Mais comment les poussins sont-ils arrivés sur ce haut bord de la banquise ? Lors de leur retour à la colonie au début de la saison de reproduction, les parents des poussins ont apparemment utilisé un endroit peu profond le long de la crête de la banquise pour atteindre l’inlandsis. Pour les poussins âgés de cinq à six mois, ce chemin n’était apparemment pas une option.
Michelle LaRue l’explique à Polar Journal : « Je pense que ces poussins sont partis vers le nord depuis leur colonie, qui se trouvait en haut de la banquise et non sur la glace de mer. Je suppose que cette falaise de glace se trouve juste au nord d’eux… et je pense que les poussins ont simplement reçu plus que ce à quoi ils s’attendaient lorsqu’ils sont arrivés au bord [de la banquise, ndlr]. Mais gardez à l’esprit qu’ils voyaient la mer pour la première fois, donc ce n’est pas comme s’ils avaient une idée de ce que ‘devrait’ être un saut dans l’eau, comme les manchots empereurs adultes pourraient ‘mieux’ le faire ».

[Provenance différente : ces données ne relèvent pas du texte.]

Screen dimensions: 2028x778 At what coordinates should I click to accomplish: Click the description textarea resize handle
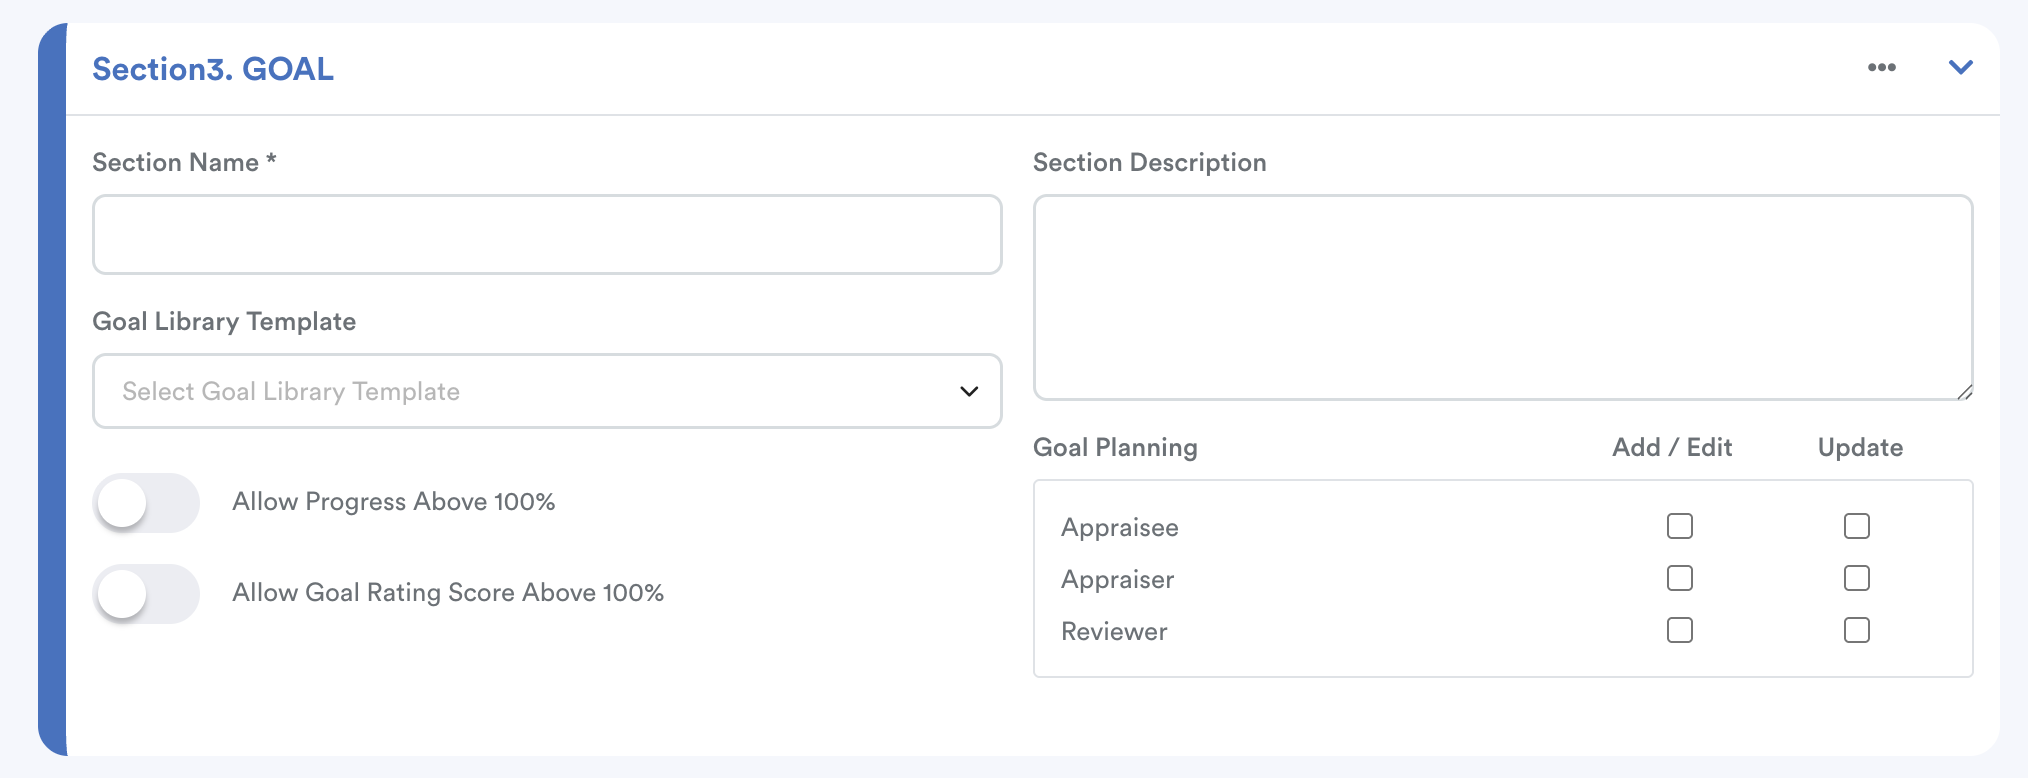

Lorsqu’on lui demande si ce comportement exceptionnel des poussins est lié à la couverture de glace solide, elle nous écrit : « Non, je ne pense pas que cela ait un rapport avec la glace de mer. Les poussins dans ce cas (s’il est vrai qu’ils sont nés et ont grandi sur la banquise et non sur la glace de mer) ne savaient probablement rien de l’existence de la glace de mer, honnêtement. […] S’il est vrai qu’il y avait moins de glace dans la région lorsque les oiseaux ont pris leur envol… dans ce cas particulier en tout cas… alors c’était probablement à leur avantage, car cela signifiait qu’ils pouvaient sauter dans la mer depuis la falaise au lieu de se poser sur la glace. S’il y avait eu de la glace en dessous de la falaise, je ne peux pas imaginer que cela se serait bien passé pour les poussins. Ils auraient eu deux possibilités : trouver un autre chemin vers la mer, ce qui aurait pris beaucoup de temps, si tant est qu’ils aient pu le trouver, ou sauter et atterrir sur la glace. Aucun de ces scénarios n’aurait été bon ».
A l’avenir, avec le recul de la glace de mer, de plus en plus de manchots empereurs pourraient être contraints de se reproduire sur la banquise, s’inquiète Peter Fretwell. « Cela dépend vraiment de nous », a-t-il déclaré au Polar Journal dans une précédente interview sur les manchots empereurs, faisant référence à notre volonté de réduire les émissions de gaz à effet de serre.